What is needed:
Starting with the line containing "Click Uruguay's red loss indicator" and going on through the line containing "will [x=95, y=13].", output those lines as a Markdown table. Use a "No." column for the row number and a "Text" column for the line, and leave out blank lines.

►

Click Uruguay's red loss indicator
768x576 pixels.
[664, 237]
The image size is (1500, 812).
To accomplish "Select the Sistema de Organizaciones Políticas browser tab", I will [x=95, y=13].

◄
►

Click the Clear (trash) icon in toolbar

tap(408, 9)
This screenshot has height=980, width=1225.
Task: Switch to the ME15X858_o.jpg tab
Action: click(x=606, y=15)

◄

Result of the exercise:
| No. | Text |
|---|---|
| 1 | Click Uruguay's red loss indicator |
| 2 | 768x576 pixels. |
| 3 | [664, 237] |
| 4 | The image size is (1500, 812). |
| 5 | To accomplish "Select the Sistema de Organizaciones Políticas browser tab", I will [x=95, y=13]. |